• Exercise directions: Copy the entire listing exactly.
═══
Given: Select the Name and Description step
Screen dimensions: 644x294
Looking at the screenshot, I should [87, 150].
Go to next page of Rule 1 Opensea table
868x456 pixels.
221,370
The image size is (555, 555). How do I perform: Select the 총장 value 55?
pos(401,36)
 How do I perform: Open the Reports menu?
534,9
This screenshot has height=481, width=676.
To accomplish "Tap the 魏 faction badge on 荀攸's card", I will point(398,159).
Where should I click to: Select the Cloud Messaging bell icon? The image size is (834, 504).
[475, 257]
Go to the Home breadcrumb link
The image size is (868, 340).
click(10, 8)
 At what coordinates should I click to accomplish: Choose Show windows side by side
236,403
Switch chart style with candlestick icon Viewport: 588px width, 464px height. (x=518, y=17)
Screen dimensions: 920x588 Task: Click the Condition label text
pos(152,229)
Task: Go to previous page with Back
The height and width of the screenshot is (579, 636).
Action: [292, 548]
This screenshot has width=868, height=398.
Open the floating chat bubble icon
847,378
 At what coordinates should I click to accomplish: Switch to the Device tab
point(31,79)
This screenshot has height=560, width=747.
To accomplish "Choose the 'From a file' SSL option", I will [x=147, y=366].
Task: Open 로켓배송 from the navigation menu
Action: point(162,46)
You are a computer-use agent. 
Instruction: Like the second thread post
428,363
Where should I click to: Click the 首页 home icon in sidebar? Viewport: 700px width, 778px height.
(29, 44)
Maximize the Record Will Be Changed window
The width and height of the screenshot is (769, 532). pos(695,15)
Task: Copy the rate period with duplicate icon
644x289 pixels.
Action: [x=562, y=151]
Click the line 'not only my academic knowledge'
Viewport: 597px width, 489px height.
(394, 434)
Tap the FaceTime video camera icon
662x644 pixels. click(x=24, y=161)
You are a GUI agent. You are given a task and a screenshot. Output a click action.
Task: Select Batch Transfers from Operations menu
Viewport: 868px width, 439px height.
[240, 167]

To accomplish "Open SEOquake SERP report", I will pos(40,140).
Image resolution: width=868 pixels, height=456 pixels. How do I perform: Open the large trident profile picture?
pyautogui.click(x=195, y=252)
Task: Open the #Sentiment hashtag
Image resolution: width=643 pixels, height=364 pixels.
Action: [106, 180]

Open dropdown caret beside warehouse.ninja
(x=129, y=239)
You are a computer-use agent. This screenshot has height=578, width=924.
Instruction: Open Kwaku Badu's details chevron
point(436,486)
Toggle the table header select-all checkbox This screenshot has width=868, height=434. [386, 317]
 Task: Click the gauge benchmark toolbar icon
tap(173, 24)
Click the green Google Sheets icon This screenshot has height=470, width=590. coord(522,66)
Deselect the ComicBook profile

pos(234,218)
═══
• Your response:
Given: Select the Name and Description step
Screen dimensions: 644x294
Looking at the screenshot, I should [87, 150].
Go to next page of Rule 1 Opensea table
868x456 pixels.
221,370
The image size is (555, 555). How do I perform: Select the 총장 value 55?
pos(401,36)
 How do I perform: Open the Reports menu?
534,9
This screenshot has height=481, width=676.
To accomplish "Tap the 魏 faction badge on 荀攸's card", I will point(398,159).
Where should I click to: Select the Cloud Messaging bell icon? The image size is (834, 504).
[475, 257]
Go to the Home breadcrumb link
The image size is (868, 340).
click(10, 8)
 At what coordinates should I click to accomplish: Choose Show windows side by side
236,403
Switch chart style with candlestick icon Viewport: 588px width, 464px height. (x=518, y=17)
Screen dimensions: 920x588 Task: Click the Condition label text
pos(152,229)
Task: Go to previous page with Back
The height and width of the screenshot is (579, 636).
Action: [292, 548]
This screenshot has width=868, height=398.
Open the floating chat bubble icon
847,378
 At what coordinates should I click to accomplish: Switch to the Device tab
point(31,79)
This screenshot has height=560, width=747.
To accomplish "Choose the 'From a file' SSL option", I will [x=147, y=366].
Task: Open 로켓배송 from the navigation menu
Action: point(162,46)
You are a computer-use agent. 
Instruction: Like the second thread post
428,363
Where should I click to: Click the 首页 home icon in sidebar? Viewport: 700px width, 778px height.
(29, 44)
Maximize the Record Will Be Changed window
The width and height of the screenshot is (769, 532). pos(695,15)
Task: Copy the rate period with duplicate icon
644x289 pixels.
Action: [x=562, y=151]
Click the line 'not only my academic knowledge'
Viewport: 597px width, 489px height.
(394, 434)
Tap the FaceTime video camera icon
662x644 pixels. click(x=24, y=161)
You are a GUI agent. You are given a task and a screenshot. Output a click action.
Task: Select Batch Transfers from Operations menu
Viewport: 868px width, 439px height.
[240, 167]

To accomplish "Open SEOquake SERP report", I will pos(40,140).
Image resolution: width=868 pixels, height=456 pixels. How do I perform: Open the large trident profile picture?
pyautogui.click(x=195, y=252)
Task: Open the #Sentiment hashtag
Image resolution: width=643 pixels, height=364 pixels.
Action: [106, 180]

Open dropdown caret beside warehouse.ninja
(x=129, y=239)
You are a computer-use agent. This screenshot has height=578, width=924.
Instruction: Open Kwaku Badu's details chevron
point(436,486)
Toggle the table header select-all checkbox This screenshot has width=868, height=434. [386, 317]
 Task: Click the gauge benchmark toolbar icon
tap(173, 24)
Click the green Google Sheets icon This screenshot has height=470, width=590. coord(522,66)
Deselect the ComicBook profile

pos(234,218)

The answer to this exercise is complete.